··· Listed entries
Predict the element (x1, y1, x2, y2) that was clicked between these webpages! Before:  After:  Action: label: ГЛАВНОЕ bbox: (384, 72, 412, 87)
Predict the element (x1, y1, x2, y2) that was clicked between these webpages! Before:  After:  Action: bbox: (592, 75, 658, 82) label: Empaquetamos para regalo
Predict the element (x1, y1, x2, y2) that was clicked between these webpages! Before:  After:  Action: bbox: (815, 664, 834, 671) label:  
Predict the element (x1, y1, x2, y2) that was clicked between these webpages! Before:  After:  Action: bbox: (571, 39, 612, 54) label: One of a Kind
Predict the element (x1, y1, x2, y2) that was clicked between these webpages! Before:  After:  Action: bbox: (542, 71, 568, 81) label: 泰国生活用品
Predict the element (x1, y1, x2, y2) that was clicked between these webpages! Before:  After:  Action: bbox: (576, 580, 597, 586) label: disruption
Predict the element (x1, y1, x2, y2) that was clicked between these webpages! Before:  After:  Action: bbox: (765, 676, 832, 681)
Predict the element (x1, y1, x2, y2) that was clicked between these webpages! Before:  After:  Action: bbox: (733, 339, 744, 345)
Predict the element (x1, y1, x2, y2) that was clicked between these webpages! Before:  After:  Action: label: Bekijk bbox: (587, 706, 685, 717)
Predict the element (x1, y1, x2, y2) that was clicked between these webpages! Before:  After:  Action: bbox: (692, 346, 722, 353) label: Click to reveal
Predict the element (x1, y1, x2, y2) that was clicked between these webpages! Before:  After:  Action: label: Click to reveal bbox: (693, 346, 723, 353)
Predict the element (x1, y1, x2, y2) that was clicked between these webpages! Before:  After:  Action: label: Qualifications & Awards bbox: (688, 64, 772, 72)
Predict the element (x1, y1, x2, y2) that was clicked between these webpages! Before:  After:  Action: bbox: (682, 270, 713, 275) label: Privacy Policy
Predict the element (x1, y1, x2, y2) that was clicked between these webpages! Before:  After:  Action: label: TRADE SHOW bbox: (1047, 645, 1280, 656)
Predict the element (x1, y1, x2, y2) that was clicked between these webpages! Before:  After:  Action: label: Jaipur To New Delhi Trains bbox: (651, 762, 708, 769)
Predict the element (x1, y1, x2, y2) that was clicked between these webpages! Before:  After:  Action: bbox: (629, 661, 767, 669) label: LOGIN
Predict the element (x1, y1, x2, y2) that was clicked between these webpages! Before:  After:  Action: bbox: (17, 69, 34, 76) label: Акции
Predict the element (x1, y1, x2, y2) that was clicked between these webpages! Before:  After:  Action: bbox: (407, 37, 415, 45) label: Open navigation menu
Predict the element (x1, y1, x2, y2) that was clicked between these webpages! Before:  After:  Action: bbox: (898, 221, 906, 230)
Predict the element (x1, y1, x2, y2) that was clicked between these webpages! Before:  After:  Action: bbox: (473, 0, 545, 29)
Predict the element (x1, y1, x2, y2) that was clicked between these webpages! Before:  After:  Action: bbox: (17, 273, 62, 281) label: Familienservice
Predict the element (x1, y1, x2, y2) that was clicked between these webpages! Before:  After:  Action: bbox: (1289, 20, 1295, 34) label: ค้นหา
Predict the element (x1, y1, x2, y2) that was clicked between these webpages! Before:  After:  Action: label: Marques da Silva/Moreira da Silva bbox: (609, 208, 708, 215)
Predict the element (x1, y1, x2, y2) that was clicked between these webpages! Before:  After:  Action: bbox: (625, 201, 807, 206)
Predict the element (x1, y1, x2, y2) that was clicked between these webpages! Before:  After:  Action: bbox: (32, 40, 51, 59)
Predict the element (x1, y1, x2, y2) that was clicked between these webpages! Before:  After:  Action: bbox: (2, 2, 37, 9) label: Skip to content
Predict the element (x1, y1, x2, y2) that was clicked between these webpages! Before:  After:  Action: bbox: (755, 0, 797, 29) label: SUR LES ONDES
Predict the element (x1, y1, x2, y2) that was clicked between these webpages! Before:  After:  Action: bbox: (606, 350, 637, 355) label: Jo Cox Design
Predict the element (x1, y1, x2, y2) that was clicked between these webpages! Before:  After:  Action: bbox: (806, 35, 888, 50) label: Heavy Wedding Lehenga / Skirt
······
• [Stated task] Copy the listing word for word, from its first line through the line containing "353) label: Click to reveal", including both of those lines.

• [Written answer]
Predict the element (x1, y1, x2, y2) that was clicked between these webpages! Before:  After:  Action: label: ГЛАВНОЕ bbox: (384, 72, 412, 87)
Predict the element (x1, y1, x2, y2) that was clicked between these webpages! Before:  After:  Action: bbox: (592, 75, 658, 82) label: Empaquetamos para regalo
Predict the element (x1, y1, x2, y2) that was clicked between these webpages! Before:  After:  Action: bbox: (815, 664, 834, 671) label:  
Predict the element (x1, y1, x2, y2) that was clicked between these webpages! Before:  After:  Action: bbox: (571, 39, 612, 54) label: One of a Kind
Predict the element (x1, y1, x2, y2) that was clicked between these webpages! Before:  After:  Action: bbox: (542, 71, 568, 81) label: 泰国生活用品
Predict the element (x1, y1, x2, y2) that was clicked between these webpages! Before:  After:  Action: bbox: (576, 580, 597, 586) label: disruption
Predict the element (x1, y1, x2, y2) that was clicked between these webpages! Before:  After:  Action: bbox: (765, 676, 832, 681)
Predict the element (x1, y1, x2, y2) that was clicked between these webpages! Before:  After:  Action: bbox: (733, 339, 744, 345)
Predict the element (x1, y1, x2, y2) that was clicked between these webpages! Before:  After:  Action: label: Bekijk bbox: (587, 706, 685, 717)
Predict the element (x1, y1, x2, y2) that was clicked between these webpages! Before:  After:  Action: bbox: (692, 346, 722, 353) label: Click to reveal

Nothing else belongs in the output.